Reklama

Prezes LZPN odpowiada na bojkot klubów: Jako zarząd mogliśmy tak zinterpretować przepisy

Szymon Piórek

Autor:Szymon Piórek

07 kwietnia 2023, 18:08 • 9 min czytania 12 komentarzy

W czwartek opublikowaliśmy artykuł, w którym wyjaśniliśmy powody bojkotu klubów grupy spadkowej IV ligi lubelskiej. Był to sprzeciw wobec zmian regulaminowych dotyczących spadków, które wprowadził LZPN w trakcie trwania rozgrywek. Na te zarzuty w wywiadzie z nami odpowiada prezes tamtejszego związku Zbigniew Bartnik. Wyjaśnia, że zarząd mógł zinterpretować przepisy w taki sposób, ale dla załagodzenia sprawy zorganizował spotkanie z przedstawicielami klubów. 

Prezes LZPN odpowiada na bojkot klubów: Jako zarząd mogliśmy tak zinterpretować przepisy

Wywiad ze Zbigniewem Bartnikiem to odpowiedź na bojkot klubów IV ligi lubelskiej. Więcej o całym zajściu możecie przeczytać w tym artykule.

Jak związek zareagował na komunikat klubów grupy spadkowej IV ligi lubelskiej? LZPN spodziewał się ich bojkotu?

Zbigniew Bartnik (prezes LZPN): Nie nazwałbym tego bojkotem. To na razie komunikat na stronie internetowej. Podgrzewanie atmosfery nie jest to potrzebne żadnej ze stron, dlatego zaplanowaliśmy spotkanie z klubami. Jak zawsze przy tego typu sytuacjach jest wiele różnic zdań. Po pierwsze, zgodnie z planami reformy rozgrywek w sezonie 2020/21 IV liga miała liczyć 18 drużyn. Z powodu covidu musieliśmy odłożyć te plany i stworzyć rozgrywki, które zaproponował Wydział Gier. Wobec tego powstały dwie grupy, liczące po 12 zespołów, a w kolejnym sezonie liczba uczestników w danej grupie zmalała do 10 W sezonie 2023/24 zaplanowaliśmy powrót do reformy rozgrywek z 18 drużynami.

• **ZAWARTOŚĆ MATERIAŁU**
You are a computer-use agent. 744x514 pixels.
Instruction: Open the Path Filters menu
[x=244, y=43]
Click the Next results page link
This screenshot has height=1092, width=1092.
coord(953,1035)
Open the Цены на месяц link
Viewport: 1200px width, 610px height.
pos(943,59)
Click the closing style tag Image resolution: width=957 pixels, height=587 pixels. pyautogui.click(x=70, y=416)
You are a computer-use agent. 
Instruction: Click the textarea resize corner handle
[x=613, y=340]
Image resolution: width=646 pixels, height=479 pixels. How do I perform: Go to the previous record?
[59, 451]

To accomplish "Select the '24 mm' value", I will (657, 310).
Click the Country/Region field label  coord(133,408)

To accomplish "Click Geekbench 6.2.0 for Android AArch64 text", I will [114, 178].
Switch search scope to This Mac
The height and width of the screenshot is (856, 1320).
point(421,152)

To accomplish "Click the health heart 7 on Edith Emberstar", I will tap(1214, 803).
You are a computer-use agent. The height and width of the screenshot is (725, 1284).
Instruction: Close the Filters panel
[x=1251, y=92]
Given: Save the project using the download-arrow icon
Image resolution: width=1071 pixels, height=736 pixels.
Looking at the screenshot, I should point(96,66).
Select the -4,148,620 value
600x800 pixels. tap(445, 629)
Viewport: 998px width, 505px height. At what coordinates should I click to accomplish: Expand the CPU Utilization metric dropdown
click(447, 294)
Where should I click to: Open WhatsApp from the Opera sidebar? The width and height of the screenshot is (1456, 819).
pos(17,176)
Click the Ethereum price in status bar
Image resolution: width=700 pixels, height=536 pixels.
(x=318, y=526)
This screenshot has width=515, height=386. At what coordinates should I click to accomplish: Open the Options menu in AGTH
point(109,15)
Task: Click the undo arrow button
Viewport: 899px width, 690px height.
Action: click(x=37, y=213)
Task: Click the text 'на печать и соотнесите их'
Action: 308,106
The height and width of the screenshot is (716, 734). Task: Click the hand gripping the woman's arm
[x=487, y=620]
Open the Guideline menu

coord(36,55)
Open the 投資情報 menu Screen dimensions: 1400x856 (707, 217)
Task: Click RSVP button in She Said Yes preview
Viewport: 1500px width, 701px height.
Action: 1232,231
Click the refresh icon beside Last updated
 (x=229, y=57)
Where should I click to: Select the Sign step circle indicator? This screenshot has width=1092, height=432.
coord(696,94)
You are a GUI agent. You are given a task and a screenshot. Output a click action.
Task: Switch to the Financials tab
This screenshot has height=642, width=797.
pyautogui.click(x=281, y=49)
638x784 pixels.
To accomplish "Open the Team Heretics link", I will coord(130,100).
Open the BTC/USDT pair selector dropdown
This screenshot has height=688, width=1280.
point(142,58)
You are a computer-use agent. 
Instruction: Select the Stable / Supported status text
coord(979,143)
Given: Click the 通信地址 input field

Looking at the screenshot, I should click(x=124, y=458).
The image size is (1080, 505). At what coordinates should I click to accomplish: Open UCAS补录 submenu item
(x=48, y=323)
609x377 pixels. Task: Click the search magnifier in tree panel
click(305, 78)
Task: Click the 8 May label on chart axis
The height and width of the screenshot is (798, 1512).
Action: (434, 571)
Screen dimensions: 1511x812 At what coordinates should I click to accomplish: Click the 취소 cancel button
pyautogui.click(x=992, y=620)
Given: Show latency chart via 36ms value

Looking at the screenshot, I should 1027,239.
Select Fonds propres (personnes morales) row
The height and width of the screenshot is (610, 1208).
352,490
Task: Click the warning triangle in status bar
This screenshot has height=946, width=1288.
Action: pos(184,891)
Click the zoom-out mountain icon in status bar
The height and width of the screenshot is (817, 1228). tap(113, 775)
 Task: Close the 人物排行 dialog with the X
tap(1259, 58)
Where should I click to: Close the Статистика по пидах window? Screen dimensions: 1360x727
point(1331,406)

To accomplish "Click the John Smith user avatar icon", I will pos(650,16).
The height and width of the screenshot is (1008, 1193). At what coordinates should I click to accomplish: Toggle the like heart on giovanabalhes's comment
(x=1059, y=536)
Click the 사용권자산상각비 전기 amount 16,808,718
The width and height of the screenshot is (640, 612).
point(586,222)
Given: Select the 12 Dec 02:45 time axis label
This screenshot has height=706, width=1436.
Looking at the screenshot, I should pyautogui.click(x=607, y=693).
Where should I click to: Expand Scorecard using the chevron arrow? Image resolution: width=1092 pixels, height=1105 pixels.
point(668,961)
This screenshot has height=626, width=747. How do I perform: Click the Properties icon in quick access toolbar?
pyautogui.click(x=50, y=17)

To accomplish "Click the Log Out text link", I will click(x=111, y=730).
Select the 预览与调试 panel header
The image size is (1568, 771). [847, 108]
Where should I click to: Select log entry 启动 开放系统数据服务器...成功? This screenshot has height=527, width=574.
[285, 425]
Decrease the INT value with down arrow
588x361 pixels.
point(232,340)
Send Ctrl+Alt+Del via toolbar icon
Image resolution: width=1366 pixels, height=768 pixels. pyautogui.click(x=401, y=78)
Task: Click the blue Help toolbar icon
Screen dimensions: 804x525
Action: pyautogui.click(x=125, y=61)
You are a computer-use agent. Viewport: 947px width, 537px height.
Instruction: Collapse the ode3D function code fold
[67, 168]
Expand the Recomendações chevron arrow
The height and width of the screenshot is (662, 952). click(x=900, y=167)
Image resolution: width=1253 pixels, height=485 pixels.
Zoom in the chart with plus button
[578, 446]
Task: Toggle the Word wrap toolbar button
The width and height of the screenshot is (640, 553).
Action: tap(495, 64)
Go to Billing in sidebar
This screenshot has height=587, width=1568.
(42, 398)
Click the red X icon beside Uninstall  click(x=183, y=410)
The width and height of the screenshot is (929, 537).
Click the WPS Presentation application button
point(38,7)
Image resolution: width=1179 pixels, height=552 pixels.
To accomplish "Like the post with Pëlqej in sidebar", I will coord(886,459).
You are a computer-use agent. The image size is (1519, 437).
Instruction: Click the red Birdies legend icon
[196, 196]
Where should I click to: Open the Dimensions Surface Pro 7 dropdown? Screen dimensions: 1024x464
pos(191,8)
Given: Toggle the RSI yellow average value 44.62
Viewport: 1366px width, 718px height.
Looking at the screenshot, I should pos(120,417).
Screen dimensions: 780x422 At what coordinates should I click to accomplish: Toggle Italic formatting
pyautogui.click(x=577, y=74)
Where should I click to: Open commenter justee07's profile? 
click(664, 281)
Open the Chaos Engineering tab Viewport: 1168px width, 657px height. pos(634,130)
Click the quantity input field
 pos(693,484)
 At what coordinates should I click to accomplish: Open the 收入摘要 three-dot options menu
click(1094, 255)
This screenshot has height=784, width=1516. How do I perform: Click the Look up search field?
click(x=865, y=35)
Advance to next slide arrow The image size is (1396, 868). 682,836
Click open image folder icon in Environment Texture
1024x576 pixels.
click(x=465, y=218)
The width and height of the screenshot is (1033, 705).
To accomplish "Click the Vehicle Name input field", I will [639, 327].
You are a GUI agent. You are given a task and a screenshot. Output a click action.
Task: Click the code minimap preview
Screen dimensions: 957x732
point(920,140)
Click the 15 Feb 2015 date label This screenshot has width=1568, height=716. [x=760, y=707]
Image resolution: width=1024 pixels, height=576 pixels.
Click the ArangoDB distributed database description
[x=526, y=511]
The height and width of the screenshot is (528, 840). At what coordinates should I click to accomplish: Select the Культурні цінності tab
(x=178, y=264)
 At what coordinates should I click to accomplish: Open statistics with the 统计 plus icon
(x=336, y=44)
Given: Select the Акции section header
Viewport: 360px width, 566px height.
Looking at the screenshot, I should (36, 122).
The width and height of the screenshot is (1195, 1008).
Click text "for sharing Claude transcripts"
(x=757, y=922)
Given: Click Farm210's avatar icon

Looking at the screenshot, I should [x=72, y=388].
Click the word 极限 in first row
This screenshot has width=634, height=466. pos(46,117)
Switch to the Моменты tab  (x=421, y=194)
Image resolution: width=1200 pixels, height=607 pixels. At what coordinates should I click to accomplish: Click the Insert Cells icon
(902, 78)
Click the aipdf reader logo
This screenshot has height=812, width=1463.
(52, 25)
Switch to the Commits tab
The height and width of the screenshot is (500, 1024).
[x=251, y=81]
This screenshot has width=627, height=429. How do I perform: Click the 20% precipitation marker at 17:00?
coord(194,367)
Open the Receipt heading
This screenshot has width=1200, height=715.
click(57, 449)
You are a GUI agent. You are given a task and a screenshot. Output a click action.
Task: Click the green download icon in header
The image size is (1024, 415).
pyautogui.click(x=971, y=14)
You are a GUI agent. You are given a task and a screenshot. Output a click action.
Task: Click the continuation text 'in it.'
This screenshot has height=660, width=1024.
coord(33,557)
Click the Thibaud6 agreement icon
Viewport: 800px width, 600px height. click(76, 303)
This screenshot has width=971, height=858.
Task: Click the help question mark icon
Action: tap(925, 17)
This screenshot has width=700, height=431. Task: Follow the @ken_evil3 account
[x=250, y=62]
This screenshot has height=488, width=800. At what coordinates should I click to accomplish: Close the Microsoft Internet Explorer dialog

• **POLECENIE**
Przytocz dosłownie fragment wywiadu z prezesem LZPN, zaczynając od słów „Zbigniew Bartnik (prezes” i kończąc na słowach „rozgrywek z 18 drużynami.”.

• **WYNIK ZADANIA**
Zbigniew Bartnik (prezes LZPN): Nie nazwałbym tego bojkotem. To na razie komunikat na stronie internetowej. Podgrzewanie atmosfery nie jest to potrzebne żadnej ze stron, dlatego zaplanowaliśmy spotkanie z klubami. Jak zawsze przy tego typu sytuacjach jest wiele różnic zdań. Po pierwsze, zgodnie z planami reformy rozgrywek w sezonie 2020/21 IV liga miała liczyć 18 drużyn. Z powodu covidu musieliśmy odłożyć te plany i stworzyć rozgrywki, które zaproponował Wydział Gier. Wobec tego powstały dwie grupy, liczące po 12 zespołów, a w kolejnym sezonie liczba uczestników w danej grupie zmalała do 10 W sezonie 2023/24 zaplanowaliśmy powrót do reformy rozgrywek z 18 drużynami.